Тут я ожил. Что-что, а рисковать второй раз своим здоровьем и личной гигиеной не хотелось. Закипела решительность. Я резко развернулся и кинулся на шею маньяку:
- Наконец-то! Да! Прошу, назови меня так еще! – я быстро начал расстегивать на нем куртку, - О, мой повелитель, сделай мне больно, ну же!! Пронзи меня своим инструментом! Чего ты вниз сморишь? Я про нож, хотя… - ладно, если сыграть в мазохиста не получилось, будем брать другим, - Лучше отымей меня! – я прислонился к стене щекой, опираясь на руки и выгнув спину.
Охреневший от таких заявлений маньяк тупо стоял с круглыми глазами и смотрел на бешеного четырнадцатилетнего пацана перед ним. В конце концов он сплюнул на пол, прошипел что-то вроде: «Развелось педиков…» - и исчез на улице.
- Сам такой, - улыбнулся я и задрал голову к потолку, - на мне что, голубая метка?  - голос вернулся с эхом, - Никогда не отвечают, - пожаловался я своей тени, сплюнул туда же, куда и насильник и поднялся домой.
Когда я рассказал эту историю Ленке она смеялась так, как никогда раньше.
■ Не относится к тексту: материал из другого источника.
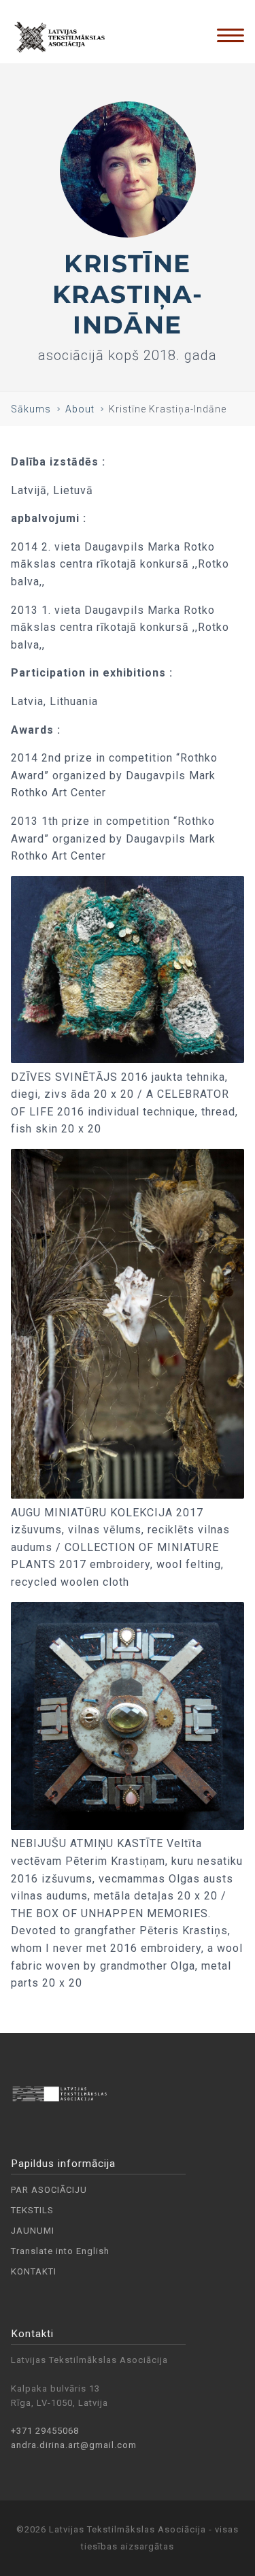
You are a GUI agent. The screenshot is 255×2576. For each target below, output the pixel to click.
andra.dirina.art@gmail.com (74, 2445)
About (80, 409)
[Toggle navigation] (230, 35)
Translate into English (60, 2251)
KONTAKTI (33, 2271)
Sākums (31, 409)
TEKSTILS (32, 2210)
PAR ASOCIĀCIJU (49, 2190)
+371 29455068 (45, 2431)
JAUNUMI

А я был доволен, что рассмешил ее хоть раз по-настоящему. Я ее жалел. Ведь бедная жила с такой противной старухой. Я бы не смог так.
***
Я убил его когда мне было 16 лет. Да, прям зверски убил. Как-то раз я стоял на балконе нашей пятиэтажки и смотрел на пролетающий мимо тополиный пух. Как снег, только такой забавный, не тает. А сзади подошел мой старик. Он встал рядом и сильно сощурился от дневного света. Он действительно уже давно сидел в квартире и с непривычки заболели глаза. Я тоже впервые хорошо его разглядел. Он сильно изменился за эти годы: бледное лицо украшали обвисшие щеки и темные круги под глазами, лысина, которая была почти не видна, сейчас атаковала половину головы. Волосатые руки с дряблыми мышцами и такое же отвратное вывалившееся из-за треников пузо. Я невольно оглядел себя и с облегчением выдохнул. При моей, появившейся от хорошей жизни, тощести я не скоро стану как он. Тут я почувствовал, как отец одной рукой обхватил меня за плечи.
- Как в школе? – спросил он, все еще смотря перед собой.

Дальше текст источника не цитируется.